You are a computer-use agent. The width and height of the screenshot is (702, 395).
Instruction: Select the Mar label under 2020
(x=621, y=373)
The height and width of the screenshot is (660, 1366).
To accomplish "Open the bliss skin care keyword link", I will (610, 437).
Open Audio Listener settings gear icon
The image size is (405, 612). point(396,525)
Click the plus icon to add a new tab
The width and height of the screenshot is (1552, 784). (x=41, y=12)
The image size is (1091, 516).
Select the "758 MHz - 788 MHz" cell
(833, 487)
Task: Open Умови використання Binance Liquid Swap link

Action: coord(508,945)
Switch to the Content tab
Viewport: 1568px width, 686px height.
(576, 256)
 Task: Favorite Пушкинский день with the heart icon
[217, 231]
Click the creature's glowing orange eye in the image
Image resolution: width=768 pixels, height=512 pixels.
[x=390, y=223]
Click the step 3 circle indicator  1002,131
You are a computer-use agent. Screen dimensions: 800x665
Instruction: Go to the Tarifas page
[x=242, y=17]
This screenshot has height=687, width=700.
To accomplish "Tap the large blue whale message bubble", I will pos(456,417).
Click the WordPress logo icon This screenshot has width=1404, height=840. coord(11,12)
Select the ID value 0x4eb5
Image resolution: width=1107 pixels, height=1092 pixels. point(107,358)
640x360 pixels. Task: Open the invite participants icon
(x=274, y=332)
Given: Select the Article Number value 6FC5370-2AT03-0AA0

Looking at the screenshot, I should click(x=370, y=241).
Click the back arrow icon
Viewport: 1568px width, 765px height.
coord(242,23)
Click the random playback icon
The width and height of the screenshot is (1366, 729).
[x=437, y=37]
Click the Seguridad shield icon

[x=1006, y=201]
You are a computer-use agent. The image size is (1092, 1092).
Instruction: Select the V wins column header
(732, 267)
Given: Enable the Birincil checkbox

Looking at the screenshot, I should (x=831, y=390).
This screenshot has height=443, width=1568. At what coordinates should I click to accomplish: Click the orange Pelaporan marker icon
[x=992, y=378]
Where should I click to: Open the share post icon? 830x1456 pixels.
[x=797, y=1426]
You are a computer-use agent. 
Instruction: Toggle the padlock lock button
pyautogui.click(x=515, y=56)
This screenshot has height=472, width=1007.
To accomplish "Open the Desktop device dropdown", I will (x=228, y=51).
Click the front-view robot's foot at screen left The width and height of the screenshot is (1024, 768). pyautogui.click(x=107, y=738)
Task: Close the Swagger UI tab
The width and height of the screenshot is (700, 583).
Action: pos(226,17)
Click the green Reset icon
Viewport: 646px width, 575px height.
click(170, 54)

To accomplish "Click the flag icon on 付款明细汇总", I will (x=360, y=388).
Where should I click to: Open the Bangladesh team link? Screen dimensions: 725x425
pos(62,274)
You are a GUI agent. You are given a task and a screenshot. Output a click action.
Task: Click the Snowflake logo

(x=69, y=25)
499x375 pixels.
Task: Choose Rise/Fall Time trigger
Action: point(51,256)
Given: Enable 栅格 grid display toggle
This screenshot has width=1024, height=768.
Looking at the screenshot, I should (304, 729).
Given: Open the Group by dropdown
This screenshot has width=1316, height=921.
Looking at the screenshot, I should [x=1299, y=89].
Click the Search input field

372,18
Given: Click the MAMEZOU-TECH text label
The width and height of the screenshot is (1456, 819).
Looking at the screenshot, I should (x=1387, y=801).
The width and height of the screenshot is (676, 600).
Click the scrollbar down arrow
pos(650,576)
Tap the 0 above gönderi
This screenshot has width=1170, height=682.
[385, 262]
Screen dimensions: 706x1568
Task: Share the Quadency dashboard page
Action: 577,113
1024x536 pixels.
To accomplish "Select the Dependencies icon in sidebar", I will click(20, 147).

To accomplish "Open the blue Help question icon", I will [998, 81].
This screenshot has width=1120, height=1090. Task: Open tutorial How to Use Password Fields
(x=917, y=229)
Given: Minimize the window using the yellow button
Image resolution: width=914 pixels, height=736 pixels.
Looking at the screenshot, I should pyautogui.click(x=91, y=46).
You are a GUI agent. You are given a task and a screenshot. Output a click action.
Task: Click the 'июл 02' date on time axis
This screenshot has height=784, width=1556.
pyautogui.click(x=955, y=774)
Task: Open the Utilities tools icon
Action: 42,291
··········
▶ _Exercise objective_: Can you rescale the material starting at the line that contains "Task: Favorite Пушкинский" and ending at the line that contains "Click the step"? Repeat every one of those lines, requests included, but multiply each coordinate in the answers by 1.25 and round it to a whole number, with halves rounding up.

▶ _Written answer_:
 Task: Favorite Пушкинский день with the heart icon
[271, 289]
Click the creature's glowing orange eye in the image
Image resolution: width=768 pixels, height=512 pixels.
[x=488, y=279]
Click the step 3 circle indicator  1253,164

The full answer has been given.